Le mattine in hotel scorrono veloci: una chiamata da fare, un taxi in attesa, la colazione consumata di fretta tra un caffè e una mail urgente. E così, quasi senza pensarci, c’è chi afferra una mela, infila una brioche nello zaino o tiene da parte un panino “per dopo”. Un’abitudine comune tra chi viaggia per lavoro. Ma davvero è consentito?
La risposta, sorprendentemente, è no. Portare via cibo dalla colazione dell’hotel, senza che sia previsto, può essere considerato furto.
A ricordarlo è stato di recente l’avvocato, imprenditore e direttore del sito laleggepertutti.it Angelo Greco, in un post su LinkedIn che ha fatto discutere. “Il prezzo pagato per la colazione – scrive – dà diritto a consumare il cibo solo all’interno dei locali indicati e negli orari previsti. Portarlo via, salvo diversa autorizzazione, non è compreso nel servizio. E può integrare un illecito penale”.
Un chiarimento che ha sorpreso molti professionisti abituati a vivere l’hotel come spazio di libertà organizzativa, in cui adattare il buffet ai propri ritmi. Ma la legge, come spesso accade, ragiona diversamente.
Cosa prevede il Codice Penale
Secondo l’articolo 624 del Codice Penale, il furto consiste nella sottrazione di un bene mobile altrui con l’intento di trarne profitto, togliendolo a chi ne ha la detenzione. Nel caso della colazione, il cibo resta nella disponibilità dell’hotel fino a quando non viene consumato nei tempi e nei luoghi stabiliti.
In altre parole: il cliente non “compra” il cibo del buffet, ma l’accesso a un servizio – limitato nel tempo e nello spazio. Portare via alimenti da consumare più tardi o altrove equivale, da un punto di vista legale, a prendersi qualcosa che non ci appartiene.
Il buon senso (e il limite della tolleranza)
Nella realtà quotidiana, molti hotel chiudono un occhio di fronte a comportamenti marginali: una banana, uno yogurt, una merendina per il volo di ritorno. Non è raro che il personale sia comprensivo, specie con viaggiatori d’affari che hanno esigenze particolari o partono molto presto.
Ma attenzione: questa tolleranza è informale, non garantita, né prevista dal contratto di soggiorno. E in assenza di comunicazioni esplicite da parte dell’albergo (cartelli, indicazioni verbali, contenitori predisposti), il buffet resta destinato al consumo in loco, in orario di servizio.
Nei casi più eclatanti — clienti che fanno razzia, usano contenitori propri, portano via cibo per l’intera giornata — l’hotel può legittimamente intervenire, anche con una segnalazione formale o, nei casi estremi, con una denuncia.
Quando è tutto perfettamente legale
Ci sono però molte eccezioni.

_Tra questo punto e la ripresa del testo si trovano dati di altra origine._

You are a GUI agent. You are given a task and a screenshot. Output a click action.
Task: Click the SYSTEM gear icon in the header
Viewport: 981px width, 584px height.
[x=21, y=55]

Alcune strutture, soprattutto quelle business-oriented, offrono formule take-away: contenitori, lunch box, colazioni “on the go” da prenotare. In questi casi, ovviamente, l’asporto è autorizzato e perfettamente lecito.
Anche le colazioni in camera, o i soggiorni con opzione “colazione al sacco”, rientrano tra le formule contrattuali che ampliano la libertà del cliente. L’importante è che sia tutto esplicitato, per iscritto o verbalmente.
E nel 2025, cosa si rischia davvero?
Con l’automazione crescente delle strutture ricettive – software di gestione, badge di accesso, videosorveglianza – anche piccoli comportamenti vengono registrati con maggiore facilità. I gesti “innocui” diventano visibili, tracciabili, in alcuni casi persino documentabili.
E nel contesto del business travel, dove l’immagine personale è parte integrante della professionalità, anche un gesto apparentemente banale può avere conseguenze. Non legali, forse, ma reputazionali. Soprattutto se si rappresenta un’azienda o si partecipa a un evento ufficiale.